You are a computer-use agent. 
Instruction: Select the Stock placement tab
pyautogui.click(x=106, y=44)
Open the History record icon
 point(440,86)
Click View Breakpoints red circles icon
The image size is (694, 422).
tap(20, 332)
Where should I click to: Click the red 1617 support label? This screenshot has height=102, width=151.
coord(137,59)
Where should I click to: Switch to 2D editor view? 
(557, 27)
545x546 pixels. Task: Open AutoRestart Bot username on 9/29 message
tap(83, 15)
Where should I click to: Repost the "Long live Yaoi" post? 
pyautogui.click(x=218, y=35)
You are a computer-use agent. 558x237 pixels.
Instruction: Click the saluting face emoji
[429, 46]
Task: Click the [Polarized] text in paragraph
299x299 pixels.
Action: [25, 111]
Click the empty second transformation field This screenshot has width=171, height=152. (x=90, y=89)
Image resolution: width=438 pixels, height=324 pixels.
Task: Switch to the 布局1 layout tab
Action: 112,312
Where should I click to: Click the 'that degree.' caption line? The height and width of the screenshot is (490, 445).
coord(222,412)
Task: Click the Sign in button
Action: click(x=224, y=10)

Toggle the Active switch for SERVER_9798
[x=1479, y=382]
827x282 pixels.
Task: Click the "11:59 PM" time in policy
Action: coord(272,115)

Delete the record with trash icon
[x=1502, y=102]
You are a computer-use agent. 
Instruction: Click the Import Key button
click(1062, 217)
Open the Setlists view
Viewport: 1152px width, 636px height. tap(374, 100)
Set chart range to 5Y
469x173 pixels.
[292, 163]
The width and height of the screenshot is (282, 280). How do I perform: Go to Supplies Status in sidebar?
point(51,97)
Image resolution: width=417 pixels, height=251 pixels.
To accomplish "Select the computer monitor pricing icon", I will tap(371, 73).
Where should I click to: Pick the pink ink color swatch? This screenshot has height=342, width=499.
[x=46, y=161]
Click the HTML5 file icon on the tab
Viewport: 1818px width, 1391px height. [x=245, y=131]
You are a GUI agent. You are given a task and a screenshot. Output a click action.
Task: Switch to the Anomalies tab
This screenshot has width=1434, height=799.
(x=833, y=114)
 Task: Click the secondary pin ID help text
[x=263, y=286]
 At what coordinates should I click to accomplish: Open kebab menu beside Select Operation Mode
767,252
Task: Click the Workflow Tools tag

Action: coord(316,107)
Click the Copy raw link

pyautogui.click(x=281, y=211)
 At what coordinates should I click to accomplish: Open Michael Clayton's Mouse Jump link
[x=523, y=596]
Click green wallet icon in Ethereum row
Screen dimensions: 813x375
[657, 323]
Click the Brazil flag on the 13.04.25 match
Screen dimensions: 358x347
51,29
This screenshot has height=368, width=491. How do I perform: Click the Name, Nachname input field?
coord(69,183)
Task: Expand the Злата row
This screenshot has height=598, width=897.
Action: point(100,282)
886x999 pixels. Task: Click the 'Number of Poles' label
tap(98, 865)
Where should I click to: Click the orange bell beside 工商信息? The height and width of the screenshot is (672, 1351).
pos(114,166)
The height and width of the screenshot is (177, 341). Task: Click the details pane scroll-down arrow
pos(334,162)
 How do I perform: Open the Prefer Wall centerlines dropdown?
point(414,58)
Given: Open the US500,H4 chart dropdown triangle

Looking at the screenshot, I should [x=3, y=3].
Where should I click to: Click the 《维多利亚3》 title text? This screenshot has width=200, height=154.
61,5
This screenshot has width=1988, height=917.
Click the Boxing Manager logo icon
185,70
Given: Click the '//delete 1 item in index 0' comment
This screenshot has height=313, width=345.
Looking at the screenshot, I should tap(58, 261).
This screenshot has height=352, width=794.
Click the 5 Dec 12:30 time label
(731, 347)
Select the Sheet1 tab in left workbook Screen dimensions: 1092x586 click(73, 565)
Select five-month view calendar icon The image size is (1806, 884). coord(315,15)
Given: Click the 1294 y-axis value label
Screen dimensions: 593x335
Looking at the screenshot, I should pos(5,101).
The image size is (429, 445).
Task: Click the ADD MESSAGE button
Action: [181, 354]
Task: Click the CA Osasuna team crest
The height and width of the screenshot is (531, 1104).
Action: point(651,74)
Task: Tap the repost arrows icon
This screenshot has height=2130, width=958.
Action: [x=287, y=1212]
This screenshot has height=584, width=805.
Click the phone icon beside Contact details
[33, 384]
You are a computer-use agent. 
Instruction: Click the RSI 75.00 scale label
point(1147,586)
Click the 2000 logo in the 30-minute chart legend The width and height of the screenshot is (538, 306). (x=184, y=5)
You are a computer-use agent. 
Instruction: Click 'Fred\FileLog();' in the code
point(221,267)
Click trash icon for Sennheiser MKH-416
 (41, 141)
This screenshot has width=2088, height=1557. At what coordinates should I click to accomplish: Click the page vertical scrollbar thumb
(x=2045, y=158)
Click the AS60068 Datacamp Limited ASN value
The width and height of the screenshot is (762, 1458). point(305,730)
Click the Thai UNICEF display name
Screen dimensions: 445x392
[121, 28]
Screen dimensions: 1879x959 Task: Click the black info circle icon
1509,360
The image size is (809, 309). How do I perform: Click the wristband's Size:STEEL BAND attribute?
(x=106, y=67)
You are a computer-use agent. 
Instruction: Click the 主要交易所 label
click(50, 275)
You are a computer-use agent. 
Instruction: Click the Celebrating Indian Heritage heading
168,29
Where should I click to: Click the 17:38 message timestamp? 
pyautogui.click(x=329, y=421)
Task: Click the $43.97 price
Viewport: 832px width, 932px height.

What is being asked - Copy all of the data above exactly, line for line.

Response -
You are a computer-use agent. 
Instruction: Select the Stock placement tab
pyautogui.click(x=106, y=44)
Open the History record icon
 point(440,86)
Click View Breakpoints red circles icon
The image size is (694, 422).
tap(20, 332)
Where should I click to: Click the red 1617 support label? This screenshot has height=102, width=151.
coord(137,59)
Where should I click to: Switch to 2D editor view? 
(557, 27)
545x546 pixels. Task: Open AutoRestart Bot username on 9/29 message
tap(83, 15)
Where should I click to: Repost the "Long live Yaoi" post? 
pyautogui.click(x=218, y=35)
You are a computer-use agent. 558x237 pixels.
Instruction: Click the saluting face emoji
[429, 46]
Task: Click the [Polarized] text in paragraph
299x299 pixels.
Action: [25, 111]
Click the empty second transformation field This screenshot has width=171, height=152. (x=90, y=89)
Image resolution: width=438 pixels, height=324 pixels.
Task: Switch to the 布局1 layout tab
Action: 112,312
Where should I click to: Click the 'that degree.' caption line? The height and width of the screenshot is (490, 445).
coord(222,412)
Task: Click the Sign in button
Action: click(x=224, y=10)

Toggle the Active switch for SERVER_9798
[x=1479, y=382]
827x282 pixels.
Task: Click the "11:59 PM" time in policy
Action: coord(272,115)

Delete the record with trash icon
[x=1502, y=102]
You are a computer-use agent. 
Instruction: Click the Import Key button
click(1062, 217)
Open the Setlists view
Viewport: 1152px width, 636px height. tap(374, 100)
Set chart range to 5Y
469x173 pixels.
[292, 163]
The width and height of the screenshot is (282, 280). How do I perform: Go to Supplies Status in sidebar?
point(51,97)
Image resolution: width=417 pixels, height=251 pixels.
To accomplish "Select the computer monitor pricing icon", I will tap(371, 73).
Where should I click to: Pick the pink ink color swatch? This screenshot has height=342, width=499.
[x=46, y=161]
Click the HTML5 file icon on the tab
Viewport: 1818px width, 1391px height. [x=245, y=131]
You are a GUI agent. You are given a task and a screenshot. Output a click action.
Task: Switch to the Anomalies tab
This screenshot has width=1434, height=799.
(x=833, y=114)
 Task: Click the secondary pin ID help text
[x=263, y=286]
 At what coordinates should I click to accomplish: Open kebab menu beside Select Operation Mode
767,252
Task: Click the Workflow Tools tag

Action: coord(316,107)
Click the Copy raw link

pyautogui.click(x=281, y=211)
 At what coordinates should I click to accomplish: Open Michael Clayton's Mouse Jump link
[x=523, y=596]
Click green wallet icon in Ethereum row
Screen dimensions: 813x375
[657, 323]
Click the Brazil flag on the 13.04.25 match
Screen dimensions: 358x347
51,29
This screenshot has height=368, width=491. How do I perform: Click the Name, Nachname input field?
coord(69,183)
Task: Expand the Злата row
This screenshot has height=598, width=897.
Action: point(100,282)
886x999 pixels. Task: Click the 'Number of Poles' label
tap(98, 865)
Where should I click to: Click the orange bell beside 工商信息? The height and width of the screenshot is (672, 1351).
pos(114,166)
The height and width of the screenshot is (177, 341). Task: Click the details pane scroll-down arrow
pos(334,162)
 How do I perform: Open the Prefer Wall centerlines dropdown?
point(414,58)
Given: Open the US500,H4 chart dropdown triangle

Looking at the screenshot, I should [x=3, y=3].
Where should I click to: Click the 《维多利亚3》 title text? This screenshot has width=200, height=154.
61,5
This screenshot has width=1988, height=917.
Click the Boxing Manager logo icon
185,70
Given: Click the '//delete 1 item in index 0' comment
This screenshot has height=313, width=345.
Looking at the screenshot, I should tap(58, 261).
This screenshot has height=352, width=794.
Click the 5 Dec 12:30 time label
(731, 347)
Select the Sheet1 tab in left workbook Screen dimensions: 1092x586 click(73, 565)
Select five-month view calendar icon The image size is (1806, 884). coord(315,15)
Given: Click the 1294 y-axis value label
Screen dimensions: 593x335
Looking at the screenshot, I should pos(5,101).
The image size is (429, 445).
Task: Click the ADD MESSAGE button
Action: [181, 354]
Task: Click the CA Osasuna team crest
The height and width of the screenshot is (531, 1104).
Action: point(651,74)
Task: Tap the repost arrows icon
This screenshot has height=2130, width=958.
Action: [x=287, y=1212]
This screenshot has height=584, width=805.
Click the phone icon beside Contact details
[33, 384]
You are a computer-use agent. 
Instruction: Click the RSI 75.00 scale label
point(1147,586)
Click the 2000 logo in the 30-minute chart legend The width and height of the screenshot is (538, 306). (x=184, y=5)
You are a computer-use agent. 
Instruction: Click 'Fred\FileLog();' in the code
point(221,267)
Click trash icon for Sennheiser MKH-416
 (41, 141)
This screenshot has width=2088, height=1557. At what coordinates should I click to accomplish: Click the page vertical scrollbar thumb
(x=2045, y=158)
Click the AS60068 Datacamp Limited ASN value
The width and height of the screenshot is (762, 1458). point(305,730)
Click the Thai UNICEF display name
Screen dimensions: 445x392
[121, 28]
Screen dimensions: 1879x959 Task: Click the black info circle icon
1509,360
The image size is (809, 309). How do I perform: Click the wristband's Size:STEEL BAND attribute?
(x=106, y=67)
You are a computer-use agent. 
Instruction: Click the 主要交易所 label
click(50, 275)
You are a computer-use agent. 
Instruction: Click the Celebrating Indian Heritage heading
168,29
Where should I click to: Click the 17:38 message timestamp? 
pyautogui.click(x=329, y=421)
Task: Click the $43.97 price
Viewport: 832px width, 932px height.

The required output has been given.